Новая история — одно дело, а философские допущения историков — другое. Х.Г. Гадамер рассмотрел допущения Шлейермахера, Ранке, Дройзена и Дильтея15. В более общем виде Курт Фрёр констатировал, что работа историков в первой половине XIX в. была отмечена смешением философского умозрения и эмпирического разыскания, и что устранение умозрения во второй половине XIX в. было делом еще более влиятельной философии — позитивизма16. Возник-
ДОКТРИНЫ
ший в результате историцизм проник в библейские штудии, где ответной реакцией на него стало творчество Карла Барта и Рудольфа Бультмана. Оба признавали значение морального и религиозного обращения. У Барта это выразилось в отстаивании того тезиса, что, хотя Библию можно читать исторически, ее также следует читать религиозно, а религиозное чтение — это вопрос не только набожных чувств читателя: он должен также внимать реальностям, о которых говорится в Библии17. У Бультмана, с другой стороны, религиозное и моральное обращение представляет собой экзистентный (existenzielf) ответ на зов и вызов керигмы. Но такой ответ есть субъективное событие, объективация которого рождает миф18. Хотя Бультман вообще-то не позитивист, ибо знает, что такое verstehen [понимать], тем не менее, с его точки зрения, библейские штудии распадаются на две части: есть научная часть, не зависимая от религиозной веры; и есть религиозная часть, проникающая под слой библейских мифических объективации к субъективным религиозным событиям, о которых она свидетельствует.

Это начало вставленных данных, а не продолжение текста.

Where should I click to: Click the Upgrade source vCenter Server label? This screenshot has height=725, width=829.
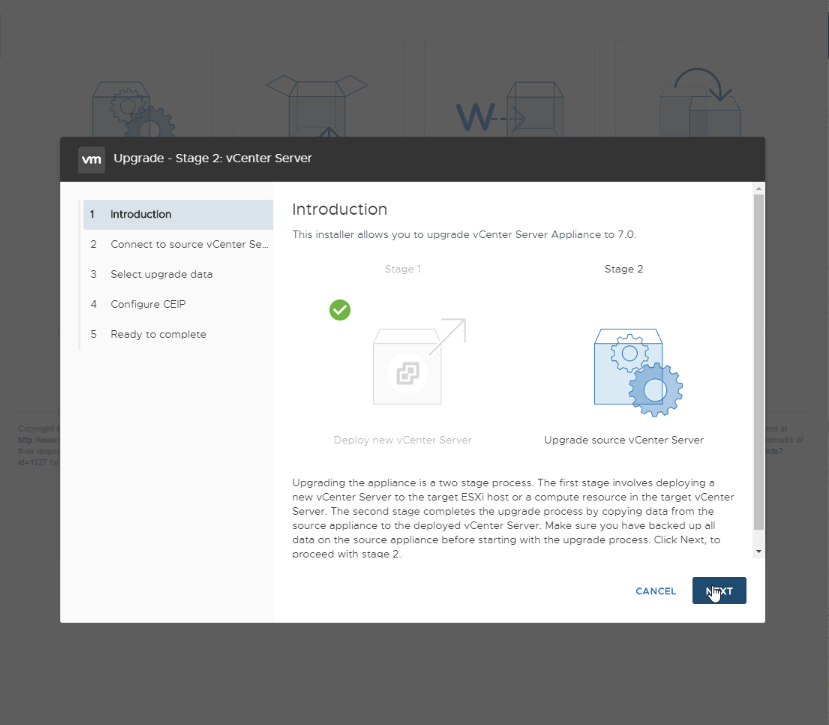pyautogui.click(x=624, y=440)
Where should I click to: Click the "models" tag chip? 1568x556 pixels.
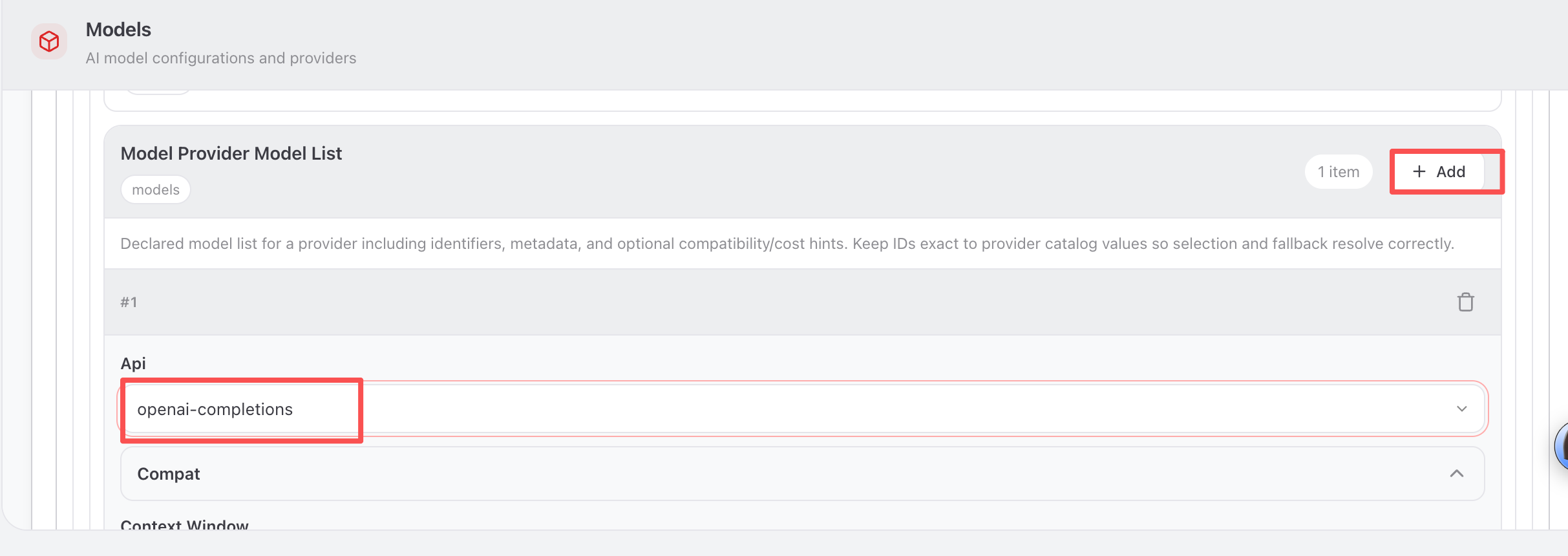point(156,189)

Как у Барта, так и у Бультмана, хотя и по-разному, обнаруживает себя нужда в интеллектуальном, моральном и религиозном обращении. Только интеллектуальное обращение способно исцелить фидеизм Барта. Только интеллектуальное обращение способно вытеснить секулярную идею научной экзегезы, представляемую Бультманом. Но самого по себе интеллектуального обращения недостаточно: оно должно эксплицитно выразиться в философском и богословском методе, причем метод должен включить в себя критику метода науки и, равным образом, критику метода учености.